Canada’s ‘borrowing binge’ has put economy in precarious position, report warns


Friday, September 22nd, 2017

Households will feel pain, but Canada seen to be in good shape if recession hits

Garry Marr
The Vancouver Sun

Moody’s Analytics calls it “mortgage meltdown math”, but the subsidiary of the ratings agency paints an ugly picture of what could happen to the Canadian economy if everything goes wrong in the housing market.

A report from Moody’s economist Brendan LaCerda says total outstanding credit to the non-financial sector is well above international averages with the government backing most of Canada’s mortgage insurance.

“Fortunately, the government’s finances appear healthy enough to sustain a large bailout in a severely adverse scenario,” writes LaCerda. “Canadians’ borrowing binge has put the economy in a precarious position.”

The non-financial sector includes households, non-profit institutions serving households and financial corporations excluding banks.

Moody’s says low interest rates have driven the demand for mortgages and homes and caused the increase in residential property prices.

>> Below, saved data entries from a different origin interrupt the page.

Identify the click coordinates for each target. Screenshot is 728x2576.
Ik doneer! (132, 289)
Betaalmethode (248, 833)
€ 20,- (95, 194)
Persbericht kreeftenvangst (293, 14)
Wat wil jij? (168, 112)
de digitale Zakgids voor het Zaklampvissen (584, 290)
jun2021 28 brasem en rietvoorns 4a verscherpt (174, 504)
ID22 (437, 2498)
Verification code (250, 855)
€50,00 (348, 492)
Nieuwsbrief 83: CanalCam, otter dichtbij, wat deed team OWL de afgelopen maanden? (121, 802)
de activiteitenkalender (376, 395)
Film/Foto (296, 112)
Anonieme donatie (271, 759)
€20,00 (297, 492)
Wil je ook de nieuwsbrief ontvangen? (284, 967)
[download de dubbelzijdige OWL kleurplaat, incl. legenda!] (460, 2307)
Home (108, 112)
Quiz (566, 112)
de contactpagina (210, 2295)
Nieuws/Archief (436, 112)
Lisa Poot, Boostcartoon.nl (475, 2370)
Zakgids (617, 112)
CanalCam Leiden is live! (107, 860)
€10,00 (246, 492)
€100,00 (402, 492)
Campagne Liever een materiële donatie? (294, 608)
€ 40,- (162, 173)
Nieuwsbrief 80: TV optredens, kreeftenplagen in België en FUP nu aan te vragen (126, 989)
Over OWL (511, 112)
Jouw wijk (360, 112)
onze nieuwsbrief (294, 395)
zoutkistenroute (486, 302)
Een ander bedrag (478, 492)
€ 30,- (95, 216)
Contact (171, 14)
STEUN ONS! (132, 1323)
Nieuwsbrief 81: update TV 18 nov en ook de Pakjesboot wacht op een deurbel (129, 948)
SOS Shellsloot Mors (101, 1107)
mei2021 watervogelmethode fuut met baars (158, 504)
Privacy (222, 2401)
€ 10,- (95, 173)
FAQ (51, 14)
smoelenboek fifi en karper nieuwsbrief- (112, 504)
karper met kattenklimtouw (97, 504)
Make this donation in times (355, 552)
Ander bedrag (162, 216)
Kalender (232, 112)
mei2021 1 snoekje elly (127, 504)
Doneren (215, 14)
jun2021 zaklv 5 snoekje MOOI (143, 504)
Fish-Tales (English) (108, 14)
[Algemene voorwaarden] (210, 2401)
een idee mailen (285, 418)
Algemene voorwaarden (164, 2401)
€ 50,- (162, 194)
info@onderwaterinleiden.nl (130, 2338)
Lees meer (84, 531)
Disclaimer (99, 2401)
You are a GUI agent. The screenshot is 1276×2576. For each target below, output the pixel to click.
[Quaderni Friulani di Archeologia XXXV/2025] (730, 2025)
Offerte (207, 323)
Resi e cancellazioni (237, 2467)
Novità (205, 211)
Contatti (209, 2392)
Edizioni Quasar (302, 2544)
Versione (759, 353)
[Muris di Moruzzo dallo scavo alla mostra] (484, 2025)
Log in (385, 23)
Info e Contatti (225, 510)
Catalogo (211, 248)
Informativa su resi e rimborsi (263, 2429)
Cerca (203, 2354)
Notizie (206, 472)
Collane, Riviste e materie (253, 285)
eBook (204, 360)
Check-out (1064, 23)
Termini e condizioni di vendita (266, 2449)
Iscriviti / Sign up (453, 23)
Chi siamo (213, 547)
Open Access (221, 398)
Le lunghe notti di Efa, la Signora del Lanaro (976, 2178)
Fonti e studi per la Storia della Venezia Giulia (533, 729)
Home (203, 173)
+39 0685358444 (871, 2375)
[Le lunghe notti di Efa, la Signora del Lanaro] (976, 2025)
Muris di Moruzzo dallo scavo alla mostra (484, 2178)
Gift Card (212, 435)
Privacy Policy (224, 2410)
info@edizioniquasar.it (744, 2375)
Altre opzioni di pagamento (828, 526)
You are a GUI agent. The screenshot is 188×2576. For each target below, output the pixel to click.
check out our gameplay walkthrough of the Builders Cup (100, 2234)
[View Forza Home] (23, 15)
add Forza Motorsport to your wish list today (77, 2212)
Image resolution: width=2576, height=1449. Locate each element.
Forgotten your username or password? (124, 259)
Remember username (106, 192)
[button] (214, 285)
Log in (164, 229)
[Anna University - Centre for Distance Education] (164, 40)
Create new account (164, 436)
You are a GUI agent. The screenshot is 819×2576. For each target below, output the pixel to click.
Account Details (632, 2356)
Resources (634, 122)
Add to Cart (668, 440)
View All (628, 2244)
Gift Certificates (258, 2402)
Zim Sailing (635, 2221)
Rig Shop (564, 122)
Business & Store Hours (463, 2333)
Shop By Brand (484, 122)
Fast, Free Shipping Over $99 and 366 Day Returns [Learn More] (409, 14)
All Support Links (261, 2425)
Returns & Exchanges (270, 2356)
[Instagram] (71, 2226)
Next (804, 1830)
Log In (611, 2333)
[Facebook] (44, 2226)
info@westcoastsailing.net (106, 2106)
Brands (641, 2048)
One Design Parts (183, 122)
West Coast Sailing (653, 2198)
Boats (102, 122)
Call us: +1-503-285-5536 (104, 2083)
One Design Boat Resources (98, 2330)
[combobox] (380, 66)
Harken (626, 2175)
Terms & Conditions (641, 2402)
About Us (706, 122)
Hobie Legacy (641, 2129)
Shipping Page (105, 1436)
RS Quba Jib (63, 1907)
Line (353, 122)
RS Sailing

That has led to more expensive homes, forcing new home buyers to borrow even more.

“This cycle is inducing fears of a bubble. If a recession were to hit the economy, many households would find themselves with negative equity and reduced incomes, raising the spectre of a swell in non-performing loans as homeowners default,” the report notes.

The problem for the government is that although banks hold the loans, a little over half of all mortgages are insured by the Canada Mortgage and Housing Corp., which is 100 per cent backed by Ottawa. Two private companies, who hold the rest of mortgage default insurance market, are 90 per cent backed by Ottawa.

“Mortgage insurance is required for loans obtained with less than a 20 per cent down payment, which implies that the loans CMHC is insuring have a smaller-than-average equity cushion,” LaCerda states.

The analyst notes that the likelihood of a major downturn in the housing market is low and Moody’s Analytics own forecast shows that housing prices will slightly dip and then level off over the next year. “But supposing such a severely adverse scenario comes to pass, the ability of the government to absorb CMHC’s losses is worth considering.”

The report focuses on the rise of credit in Canada’s non-financial private sector and compares it to the international average. Based on data from the Bank for International Settlements for 42 countries, the average credit outstanding to the non-financial sector was 154 per cent of GDP in the first quarter of 2017, compared to Canada’s 217 per cent.

“Considering only the debt of households and nonprofits as a share of GDP, Canada ranks fifth highest in the world,” writes the economist.

The positives for Canada is it’s in relatively good shape compared to its industrialized peers with a debt-to-GDP ratio of about 79 per cent of GDP in the first quarter of 2017, says Moody’s.

“Even if CMHC realized a total loss on its more than $500 billion of insurance guarantees, which is nonsensical given the collateral value of the underlying homes, and the government completely bailed them out, its debt-to-GDP ratio would rise to about 105 per cent,” writes LaCerda. “Such an increase would raise Canada above the U.S. at 99 per cent but still keep it below many of Europe’s largest economies.”

In a scenario where all of CMHC’s insured borrowers made only the five per cent down payment and house prices fall 25 per cent, and all borrowers default, that would mean a 20 per cent loss of its portfolio and $100 billion government bailout. In that case, Canada would still have a lower debt-to-GDP ratio than the U.S.

“Government finances would face additional sources of stress during a severe recession, but the prior considerations do not even include the potential assistance from the Bank of Canada. On the other hand, a bailout for the private mortgage insurance would also be necessary. But their exposure is less than half of CMHC. A bailout of CMHC would be extremely costly and unpopular, but the rise in the government’s debt-to-GDP ratio would not put Canada on the fringe of the world’s economies,” the report concludes.